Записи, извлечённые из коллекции
---

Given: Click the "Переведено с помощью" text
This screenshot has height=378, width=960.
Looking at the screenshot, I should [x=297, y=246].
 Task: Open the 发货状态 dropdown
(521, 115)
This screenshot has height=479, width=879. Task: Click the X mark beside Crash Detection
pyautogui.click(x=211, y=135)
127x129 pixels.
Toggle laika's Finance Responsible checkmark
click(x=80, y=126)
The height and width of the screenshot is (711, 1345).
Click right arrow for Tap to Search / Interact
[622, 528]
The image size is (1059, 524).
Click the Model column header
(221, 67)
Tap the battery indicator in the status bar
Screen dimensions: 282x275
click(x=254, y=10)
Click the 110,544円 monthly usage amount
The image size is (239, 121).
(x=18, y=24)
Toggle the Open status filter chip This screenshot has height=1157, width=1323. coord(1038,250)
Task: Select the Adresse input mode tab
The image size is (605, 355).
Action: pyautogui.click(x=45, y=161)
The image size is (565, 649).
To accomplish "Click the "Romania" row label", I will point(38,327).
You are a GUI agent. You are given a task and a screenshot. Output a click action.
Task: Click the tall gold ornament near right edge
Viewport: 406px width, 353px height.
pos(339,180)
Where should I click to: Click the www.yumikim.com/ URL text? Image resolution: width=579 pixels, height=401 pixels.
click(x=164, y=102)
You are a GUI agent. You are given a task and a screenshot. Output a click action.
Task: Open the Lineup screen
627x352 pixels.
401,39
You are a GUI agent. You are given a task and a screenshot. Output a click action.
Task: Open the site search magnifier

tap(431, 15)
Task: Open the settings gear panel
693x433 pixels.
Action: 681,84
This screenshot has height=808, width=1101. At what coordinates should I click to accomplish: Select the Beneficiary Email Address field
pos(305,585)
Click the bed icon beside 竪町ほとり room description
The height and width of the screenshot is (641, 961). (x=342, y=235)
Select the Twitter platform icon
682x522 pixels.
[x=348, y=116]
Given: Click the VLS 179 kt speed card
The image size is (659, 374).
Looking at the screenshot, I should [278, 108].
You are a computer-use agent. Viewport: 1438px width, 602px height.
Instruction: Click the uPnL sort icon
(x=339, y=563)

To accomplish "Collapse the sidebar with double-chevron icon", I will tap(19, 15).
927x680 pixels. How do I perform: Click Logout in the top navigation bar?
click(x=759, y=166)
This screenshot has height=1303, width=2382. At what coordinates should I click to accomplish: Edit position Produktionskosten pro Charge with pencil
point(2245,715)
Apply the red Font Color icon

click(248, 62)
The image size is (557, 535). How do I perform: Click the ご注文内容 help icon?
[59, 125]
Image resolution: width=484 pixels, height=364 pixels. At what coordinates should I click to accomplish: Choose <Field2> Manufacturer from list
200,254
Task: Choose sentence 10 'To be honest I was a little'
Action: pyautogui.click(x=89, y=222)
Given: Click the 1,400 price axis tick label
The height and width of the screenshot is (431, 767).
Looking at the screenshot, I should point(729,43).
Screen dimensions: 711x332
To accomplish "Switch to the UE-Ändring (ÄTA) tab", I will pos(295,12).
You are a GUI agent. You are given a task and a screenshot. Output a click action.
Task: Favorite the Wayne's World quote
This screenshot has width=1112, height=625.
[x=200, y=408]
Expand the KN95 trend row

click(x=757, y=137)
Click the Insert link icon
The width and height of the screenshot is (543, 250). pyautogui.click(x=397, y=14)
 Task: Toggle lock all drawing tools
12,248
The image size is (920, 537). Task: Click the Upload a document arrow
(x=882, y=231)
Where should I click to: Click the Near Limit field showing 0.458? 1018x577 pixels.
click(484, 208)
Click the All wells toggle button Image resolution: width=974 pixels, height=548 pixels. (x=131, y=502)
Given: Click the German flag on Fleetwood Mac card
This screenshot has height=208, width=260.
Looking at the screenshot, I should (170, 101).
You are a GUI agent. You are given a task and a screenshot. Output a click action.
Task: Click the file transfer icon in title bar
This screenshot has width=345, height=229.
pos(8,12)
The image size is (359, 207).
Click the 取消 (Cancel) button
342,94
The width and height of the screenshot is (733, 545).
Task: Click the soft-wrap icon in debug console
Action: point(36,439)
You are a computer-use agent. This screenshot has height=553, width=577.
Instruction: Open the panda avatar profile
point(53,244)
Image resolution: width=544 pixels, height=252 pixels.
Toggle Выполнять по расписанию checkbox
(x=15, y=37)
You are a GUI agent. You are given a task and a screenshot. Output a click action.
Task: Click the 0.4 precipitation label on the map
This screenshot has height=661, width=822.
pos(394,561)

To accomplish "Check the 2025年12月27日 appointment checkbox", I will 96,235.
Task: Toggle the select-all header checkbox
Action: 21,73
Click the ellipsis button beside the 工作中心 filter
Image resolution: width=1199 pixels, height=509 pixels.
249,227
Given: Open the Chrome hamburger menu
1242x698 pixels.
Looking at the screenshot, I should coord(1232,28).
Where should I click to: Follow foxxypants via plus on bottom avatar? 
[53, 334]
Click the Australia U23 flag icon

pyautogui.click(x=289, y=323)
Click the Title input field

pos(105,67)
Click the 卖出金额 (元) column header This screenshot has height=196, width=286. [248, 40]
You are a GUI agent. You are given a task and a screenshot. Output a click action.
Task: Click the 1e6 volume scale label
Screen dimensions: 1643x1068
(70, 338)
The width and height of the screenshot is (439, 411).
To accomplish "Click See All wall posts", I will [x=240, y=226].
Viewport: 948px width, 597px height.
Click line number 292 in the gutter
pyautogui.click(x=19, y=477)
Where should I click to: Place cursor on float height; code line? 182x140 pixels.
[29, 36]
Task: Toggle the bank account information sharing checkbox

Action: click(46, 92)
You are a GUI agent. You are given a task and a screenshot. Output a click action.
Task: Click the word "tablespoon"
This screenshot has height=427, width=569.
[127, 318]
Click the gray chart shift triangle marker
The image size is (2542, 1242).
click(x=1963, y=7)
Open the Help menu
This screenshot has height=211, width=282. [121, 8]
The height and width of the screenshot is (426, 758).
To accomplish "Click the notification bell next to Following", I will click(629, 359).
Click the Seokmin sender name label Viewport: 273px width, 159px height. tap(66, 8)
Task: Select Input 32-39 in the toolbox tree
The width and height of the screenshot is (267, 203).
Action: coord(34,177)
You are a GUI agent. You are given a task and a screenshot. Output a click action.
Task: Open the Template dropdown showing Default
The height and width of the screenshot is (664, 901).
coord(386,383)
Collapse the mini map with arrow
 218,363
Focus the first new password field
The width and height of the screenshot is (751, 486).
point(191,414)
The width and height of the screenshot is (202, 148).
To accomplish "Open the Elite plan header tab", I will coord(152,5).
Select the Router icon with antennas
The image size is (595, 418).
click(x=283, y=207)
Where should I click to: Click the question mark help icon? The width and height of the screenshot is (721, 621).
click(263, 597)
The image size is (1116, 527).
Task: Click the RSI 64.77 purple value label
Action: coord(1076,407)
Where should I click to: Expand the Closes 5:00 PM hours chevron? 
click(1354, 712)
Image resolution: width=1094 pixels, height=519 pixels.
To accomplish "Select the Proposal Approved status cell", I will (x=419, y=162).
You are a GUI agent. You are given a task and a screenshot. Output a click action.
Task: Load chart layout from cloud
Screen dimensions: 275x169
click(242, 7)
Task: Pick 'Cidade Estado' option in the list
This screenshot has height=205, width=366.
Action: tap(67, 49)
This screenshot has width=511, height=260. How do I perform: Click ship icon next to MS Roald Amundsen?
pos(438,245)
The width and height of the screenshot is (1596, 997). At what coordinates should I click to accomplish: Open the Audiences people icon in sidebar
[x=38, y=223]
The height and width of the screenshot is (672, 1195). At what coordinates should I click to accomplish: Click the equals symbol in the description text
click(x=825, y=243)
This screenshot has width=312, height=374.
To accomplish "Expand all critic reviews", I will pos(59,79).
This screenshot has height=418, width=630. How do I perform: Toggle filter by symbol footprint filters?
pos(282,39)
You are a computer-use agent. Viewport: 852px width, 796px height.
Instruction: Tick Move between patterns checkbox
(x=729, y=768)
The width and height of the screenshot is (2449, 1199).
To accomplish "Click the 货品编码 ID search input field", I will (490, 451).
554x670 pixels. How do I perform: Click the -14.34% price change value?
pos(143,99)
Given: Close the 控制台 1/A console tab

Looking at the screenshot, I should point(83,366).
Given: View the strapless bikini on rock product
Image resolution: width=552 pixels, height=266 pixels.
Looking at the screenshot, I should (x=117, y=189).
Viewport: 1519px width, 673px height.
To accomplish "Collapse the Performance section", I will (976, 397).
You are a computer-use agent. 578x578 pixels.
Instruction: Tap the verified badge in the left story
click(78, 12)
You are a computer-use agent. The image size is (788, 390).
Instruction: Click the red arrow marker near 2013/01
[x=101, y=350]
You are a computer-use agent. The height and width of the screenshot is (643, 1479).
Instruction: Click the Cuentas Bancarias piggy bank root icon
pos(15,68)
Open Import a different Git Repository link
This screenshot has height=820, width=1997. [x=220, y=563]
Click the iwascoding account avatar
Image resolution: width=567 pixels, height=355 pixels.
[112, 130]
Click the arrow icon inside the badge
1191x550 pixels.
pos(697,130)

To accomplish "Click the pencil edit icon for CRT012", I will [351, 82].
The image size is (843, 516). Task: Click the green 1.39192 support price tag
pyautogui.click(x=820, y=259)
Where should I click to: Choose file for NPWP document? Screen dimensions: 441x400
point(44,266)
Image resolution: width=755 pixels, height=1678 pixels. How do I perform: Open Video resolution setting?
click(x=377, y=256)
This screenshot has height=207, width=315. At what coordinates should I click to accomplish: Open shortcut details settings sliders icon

---

Пожалуйста, оформите в виде нумерованного списка строки от строки с «The width and height of the screenshot is (202, 148).» до строки с «Action: coord(1076,407)» включительно. Пустые строки не включайте.

▶ Решение задачи
1. The width and height of the screenshot is (202, 148).
2. To accomplish "Open the Elite plan header tab", I will coord(152,5).
3. Select the Router icon with antennas
4. The image size is (595, 418).
5. click(x=283, y=207)
6. Where should I click to: Click the question mark help icon? The width and height of the screenshot is (721, 621).
7. click(263, 597)
8. The image size is (1116, 527).
9. Task: Click the RSI 64.77 purple value label
10. Action: coord(1076,407)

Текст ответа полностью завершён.